F. Paul Wilson doesn’t stop at one set of monsters. He also gives us the Cowboys / Vichy / Serfs. These are the dregs of humanity – biker gangs, drug dealers, violent criminals, city traders – who keep the vampires safe by day and wrangle the human cattle in exchange for being turned into vampires after ten years of service.
So who does Wilson set against this growing empire of evil? Sadly the ‘good guys’ read like the start of a joke and they end up being cliché heavy. The ‘good guys’ are:
A Rabbi who is prepared to wear a crucifix if it keeps vampires away. He was the only good guy I believed in.
A nun turned vigilante assassin who uses her chemistry teacher background to make bombs, napalm and suicide vests.
A Catholic priest with a drink problem, exiled from his parish after being accused of molesting a child.
The priest’s niece a vegan, atheist, lesbian and nunchuck wielding martial arts expert.
F Paul Wilson really puts these good guys through hell and he gives no guarantees that they’ll survive the experience.

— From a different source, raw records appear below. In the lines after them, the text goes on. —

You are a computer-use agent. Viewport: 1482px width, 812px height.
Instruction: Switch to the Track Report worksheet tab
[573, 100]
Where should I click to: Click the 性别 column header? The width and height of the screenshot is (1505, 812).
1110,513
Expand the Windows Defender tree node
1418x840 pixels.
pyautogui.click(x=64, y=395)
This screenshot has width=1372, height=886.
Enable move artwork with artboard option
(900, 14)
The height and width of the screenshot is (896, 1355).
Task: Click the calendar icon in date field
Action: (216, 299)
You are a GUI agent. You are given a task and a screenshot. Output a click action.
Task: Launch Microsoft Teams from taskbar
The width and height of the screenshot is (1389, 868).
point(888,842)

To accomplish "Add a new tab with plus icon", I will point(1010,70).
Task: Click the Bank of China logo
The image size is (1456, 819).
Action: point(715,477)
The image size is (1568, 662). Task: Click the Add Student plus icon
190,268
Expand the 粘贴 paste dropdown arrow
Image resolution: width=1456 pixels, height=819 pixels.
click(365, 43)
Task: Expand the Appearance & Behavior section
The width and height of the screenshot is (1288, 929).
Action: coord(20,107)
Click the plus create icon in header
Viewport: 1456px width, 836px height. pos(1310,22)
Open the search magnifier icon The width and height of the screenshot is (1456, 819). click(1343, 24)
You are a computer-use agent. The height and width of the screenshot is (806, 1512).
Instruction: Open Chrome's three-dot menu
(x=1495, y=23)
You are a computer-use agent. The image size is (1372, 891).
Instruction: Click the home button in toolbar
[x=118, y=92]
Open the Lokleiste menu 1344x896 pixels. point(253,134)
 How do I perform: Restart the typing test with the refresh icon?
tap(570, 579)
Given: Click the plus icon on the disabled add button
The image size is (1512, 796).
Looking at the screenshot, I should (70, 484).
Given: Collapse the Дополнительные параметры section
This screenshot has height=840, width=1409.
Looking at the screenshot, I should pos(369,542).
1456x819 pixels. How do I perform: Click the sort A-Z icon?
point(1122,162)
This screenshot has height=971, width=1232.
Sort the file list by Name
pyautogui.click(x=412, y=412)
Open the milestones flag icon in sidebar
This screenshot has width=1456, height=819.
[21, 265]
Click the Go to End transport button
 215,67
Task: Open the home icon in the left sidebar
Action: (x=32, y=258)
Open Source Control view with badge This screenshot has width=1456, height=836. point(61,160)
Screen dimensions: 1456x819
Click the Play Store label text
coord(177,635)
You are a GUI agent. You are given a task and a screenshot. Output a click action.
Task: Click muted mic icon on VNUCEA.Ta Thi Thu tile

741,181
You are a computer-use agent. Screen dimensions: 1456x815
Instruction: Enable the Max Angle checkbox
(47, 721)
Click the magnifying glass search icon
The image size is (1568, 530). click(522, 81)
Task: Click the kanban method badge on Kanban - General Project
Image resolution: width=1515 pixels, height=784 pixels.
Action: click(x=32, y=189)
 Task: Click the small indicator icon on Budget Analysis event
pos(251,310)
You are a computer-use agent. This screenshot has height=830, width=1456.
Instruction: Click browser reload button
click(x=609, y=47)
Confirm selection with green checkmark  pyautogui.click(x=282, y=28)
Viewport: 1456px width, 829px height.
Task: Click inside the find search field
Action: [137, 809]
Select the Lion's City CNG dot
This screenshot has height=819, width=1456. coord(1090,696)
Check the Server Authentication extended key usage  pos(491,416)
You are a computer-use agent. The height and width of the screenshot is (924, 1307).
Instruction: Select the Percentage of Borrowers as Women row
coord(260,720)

Wilson describes himself as someone who was raised as a Catholic but is in remission. I was surprised at his very naive portrayal of the two nuns in the book. I’ve never met nuns quite so unworldly as these two.
The best thing about ‘Midnight Mass’, the thing that kept me reading to the end, was the cleverness of the plot. The vampire strategy for taking over America was well thought-through, the vampire world-building was effective without getting mired in detail and I was constantly kept guessing about what the good guys would do to oppose the vampires and whether or not they would succeed.
The bad thing about ‘Midnight Mass’, the thing that almost made me set it aside a couple of times was that the violence was graphic cruel, degrading, frequent and utterly casual. I thought that this was made worse by the unconvincing reactions of the good guys to what was going on. They bounced back too easily. They felt guilty about all the wrong things. They weren’t angry enough. All of which tended to normalise what the vampire and the cowboys were doing.
‘Midnight Mass’ was made into a movie directed by Tony Mandile, who also wrote the screenplay together with F. Paul Wilson. In the movie the good guy characters get compressed from four to two. The rabbi and the nun disappear. The reviews I’ve read are all of the ‘Don’t bother with this’ kind or worse.
The book is better but it’s certainly not for everybody.